Oncolytic HSV-1716 in Treating Younger Patients With Refractory or Recurrent High Grade Glioma That Can Be Removed By Surgery

This phase I trial studies the side effects and the safety of injecting HSV1716 (a new experimental therapy) into or near the tumor resection cavity. The injection will be done at the time of surgery. HSV1716 is a virus that has a gene which has been changed or removed (mutated) in such a way that lets the virus multiply in dividing cells of the tumor and kills the tumor cells.

PRIMARY OBJECTIVES: I. To determine whether intratumoral/peritumoral injection of HSV1716 (oncolytic HSV-1716) is safe in children with recurrent high-grade gliomas amenable to resection.

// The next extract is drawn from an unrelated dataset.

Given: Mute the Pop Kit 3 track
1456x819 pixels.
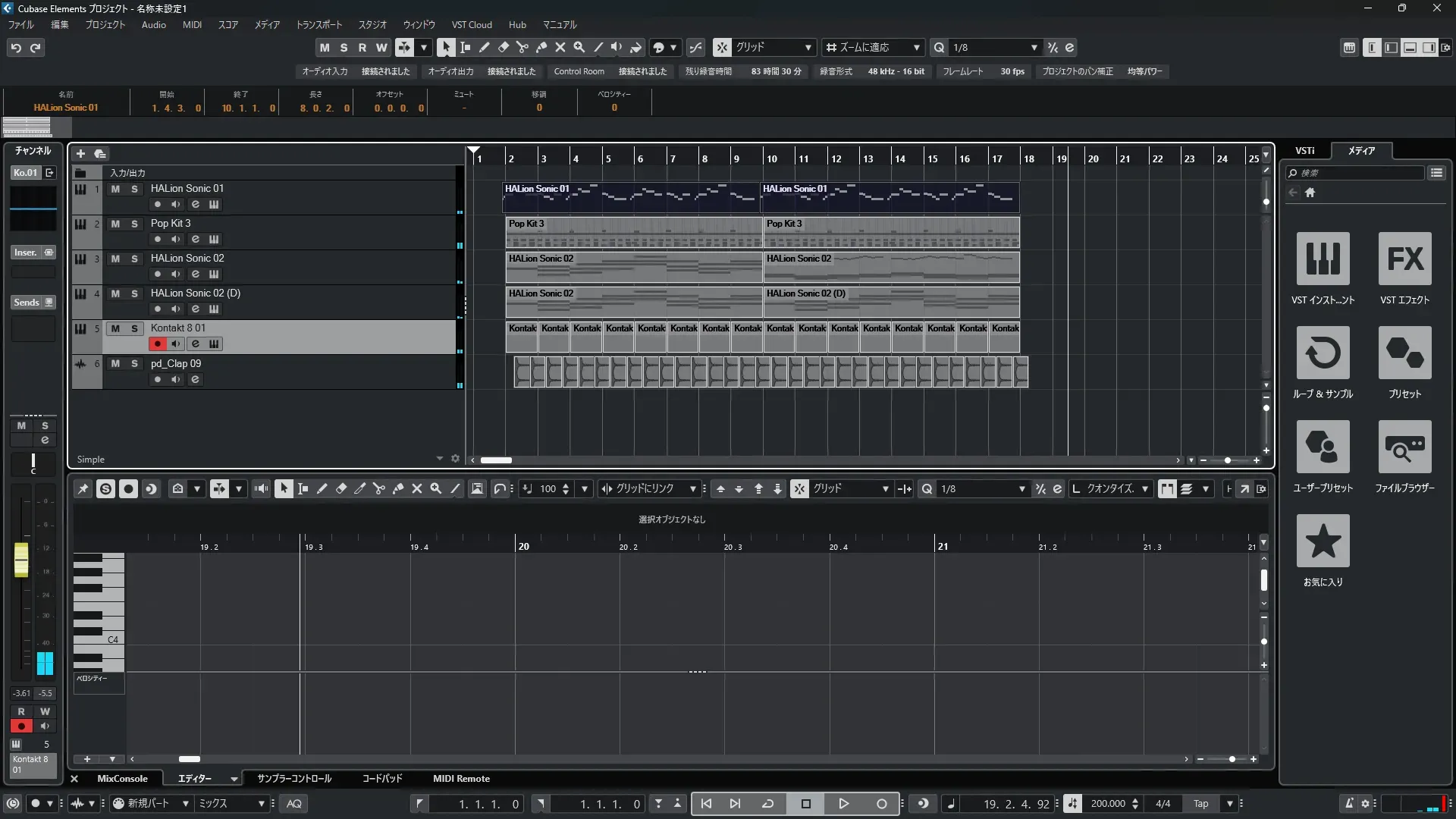Looking at the screenshot, I should 115,224.

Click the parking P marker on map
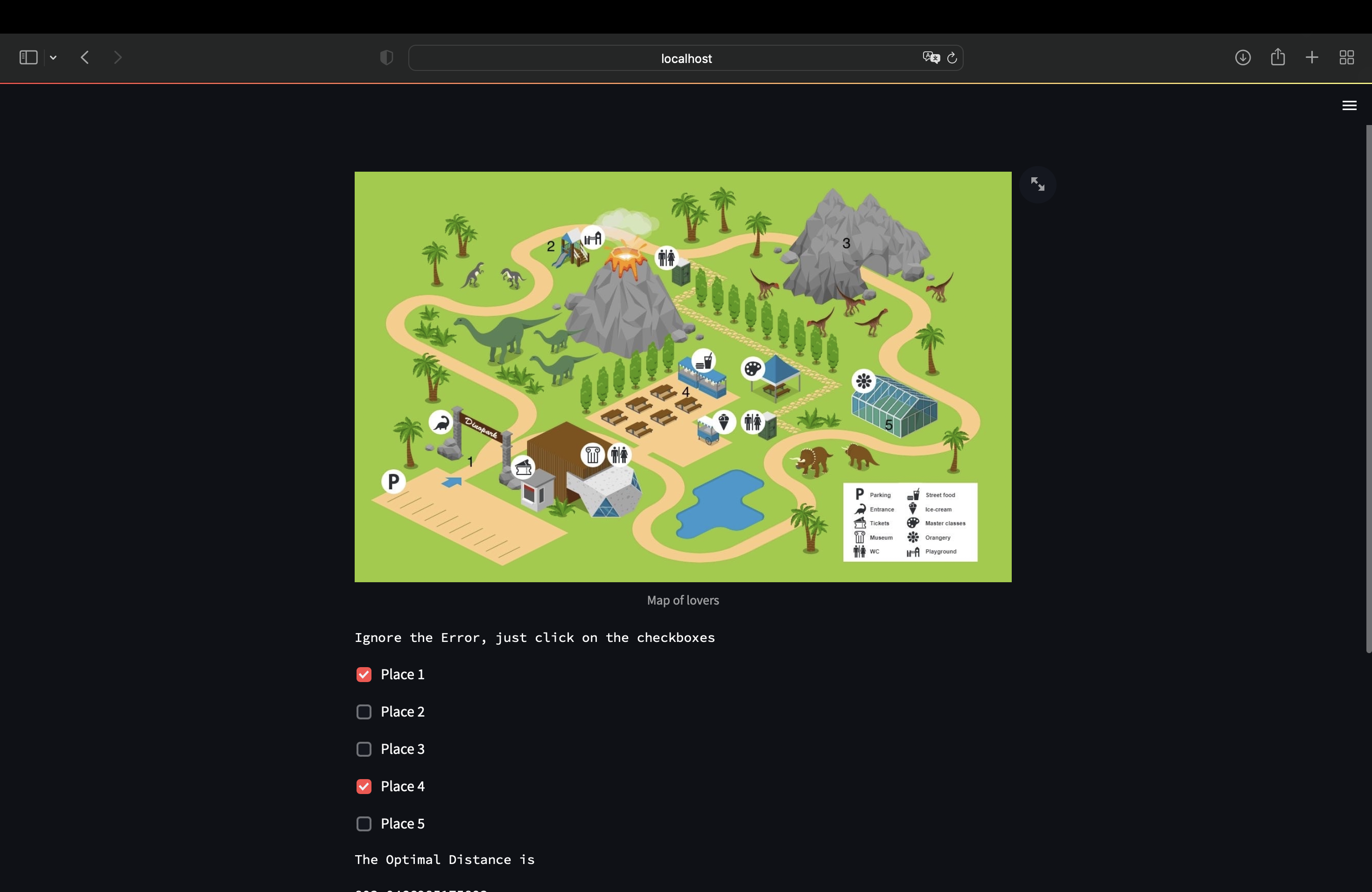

II. To estimate the maximum tolerated dose (MTD) or a recommended Phase II dose of intratumoral/peritumoral injection of HSV1716. III. To describe any dose-limiting toxicities (DLT) of intratumoral/peritumoral injection of HSV1716 at the doses given to children with high-grade gliomas. IV. To evaluate changes in tumor enhancement, quantitative magnetic resonance (MR) measures of tumor perfusion (relative cerebral blood volume \[rCBV\], transfer coefficient \[k\^trans\], fractional blood-plasma volume \[Vp\] and extravascular extracellular space per unit volume tissue \[Ve\] values and apparent diffusion coefficient \[ADC\]) in response to HSV1716 injection. SECONDARY OBJECTIVES: I. To measure antiviral immune response in patients with refractory high-grade gliomas injected with HSV1716. II. To measure the systemic viremia and viral shedding following intratumoral/peritumoral administration of HSV1716. III. To preliminarily describe the antitumor activity of HSV1716 injection within the confines of a Phase I study. IV. To evaluate anti-tumor immune cellular and humoral immune responses. V. To evaluate changes in fluorodeoxyglucose (FDG)- positron emission tomography (PET) uptake in response to HSV1716 injection. VI. To evaluate changes in tumor choline values using magnetic resonance (MR) spectroscopy in response to HSV1716 injection and further delineate from progressive disease versus pseudo-progression post therapy. OUTLINE: This is a dose-escalation study. Patients receive oncolytic HSV-1716 intratumorally (IT) and peritumorally after undergoing surgical tumor resection. Patients also receive dexamethasone intravenously (IV) prior to and 6 and 12 hours after surgery. After completion of study treatment, patients are followed up every 2 months for 1 year, every 6 months for 4 years, and then annually for 10 years.